Munch Bunch web photo

The North Freedom Munch Bunch meets once a month to provide healthy meals to the community's youth. 


NORTH FREEDOM — Village leaders figure inviting children to prepare and eat nourishing meals keeps them healthy in two ways — it’s good nutrition, and it ensures there are no idle hands to do the devil’s work.

The North Freedom Munch Bunch convenes once a month, with community volunteers working alongside youths to prepare meals and build rapport. The free meal was the brainchild of several community leaders — a pastor, the librarian, the village clerk — who saw that children need a healthy meal and a productive activity.

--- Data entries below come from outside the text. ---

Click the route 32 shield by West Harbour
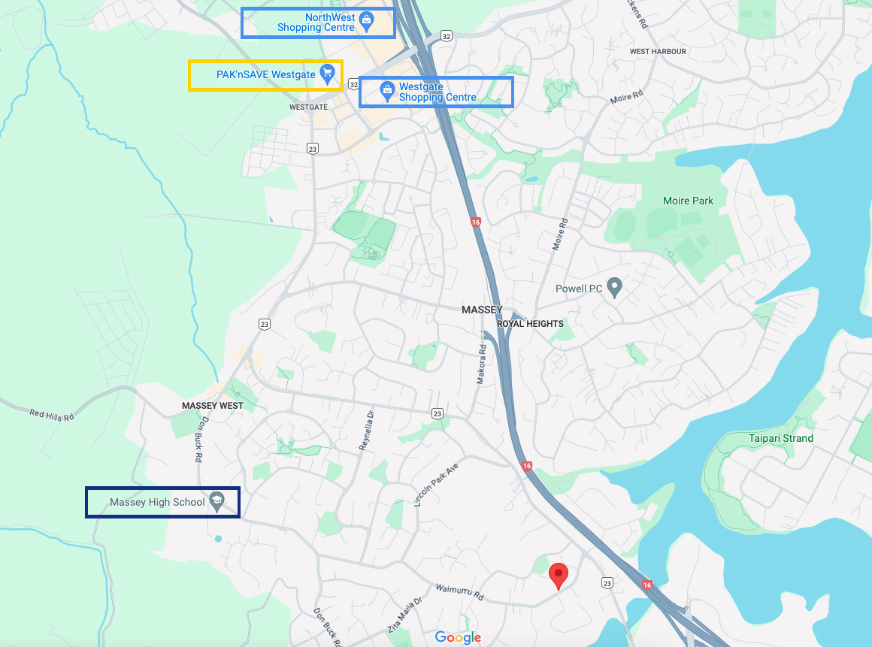Viewport: 872px width, 647px height. 446,36
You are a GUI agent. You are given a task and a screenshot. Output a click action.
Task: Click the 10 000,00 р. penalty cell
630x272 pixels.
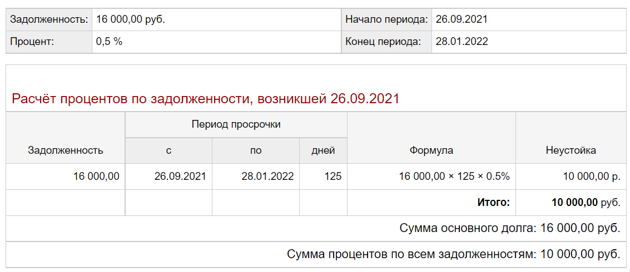(x=591, y=177)
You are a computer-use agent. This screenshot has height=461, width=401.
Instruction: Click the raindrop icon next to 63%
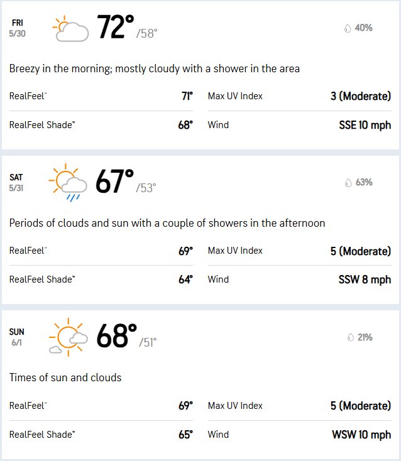click(x=348, y=183)

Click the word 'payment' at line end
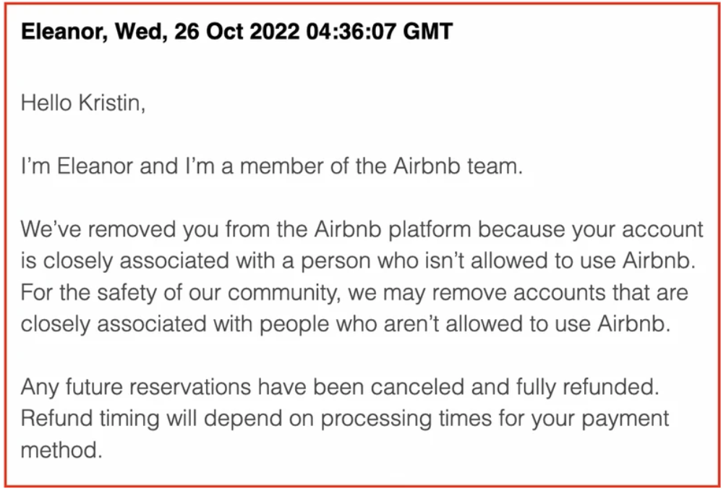point(625,418)
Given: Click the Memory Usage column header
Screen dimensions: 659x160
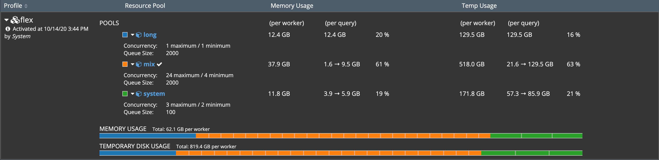Looking at the screenshot, I should 292,6.
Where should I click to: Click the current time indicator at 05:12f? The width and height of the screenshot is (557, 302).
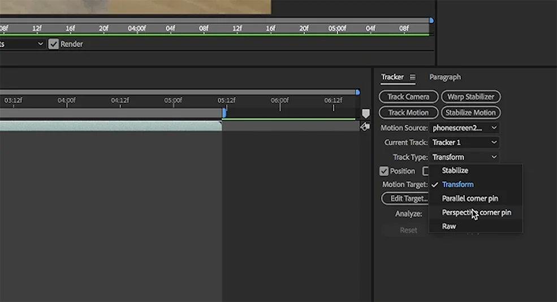(x=224, y=113)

“I see these kids where they are and that for some, a wholesome meal is not something available on a regular basis,” North Freedom Library Director Raina Roloff said. “This program gives local youth a chance to work alongside a local adult and learn a lifelong skill.”

The program began in September, with Sauk County Sheriff’s Office deputies working with children to make a meal at the North Freedom Community Center. The next month, North Freedom firefighters volunteered. On Thursday, North Freedom Elementary School staff will volunteer.

“We all just got together and decided we needed to get something started,” Village Clerk-Treasurer Kayla Steinhorst said. “The kids here don’t have a lot to do, and sometimes they get into mischief.”

Steinhorst’s mother, Joleen Erdmann, helped start the program, as did North Freedom Baptist Church Pastor Andrew Dear and his wife, Heather.

“I think the Munch Bunch is beneficial to our community because it brings kids and adults together and meets a need that many in our community have been concerned about,” Pastor Dear said.

His wife thought a community meal might provide a positive environment for kids and an opportunity to build relationships with community leaders.

“This way all kids in town could learn how to make a basic healthy meal and also learn that the adults in the area are ‘real people’ too,” Andrew Dear said. “It’s great to see a community rally around their kids to give them great opportunities to grow healthy in a variety of areas in life.”

In exchange for their free meal, kids ranging from kindergartners to high school seniors set tables, boil noodles and wash dishes. About 30 attend each month, permission slip in hand.

Food is donated. September’s groceries were paid for by several volunteers. The North Freedom Community 5K, run by Steinhorst and Erdmann, covered October. North Freedom Elementary staff are providing food this month, with Bunbury & Associates covering December’s meal. Individual donations also have helped cover the meals’ $100 monthly cost.

“We’ve basically been going on donations to make these meals happen for the kids,” Steinhorst said. “I think it’s been great so far.”

Organizers want the program to expand. “There is no one organization leading this; it is a true community event,” Roloff said. “So far, we are only able to host this program once a month, but we see the need and interest for something more.”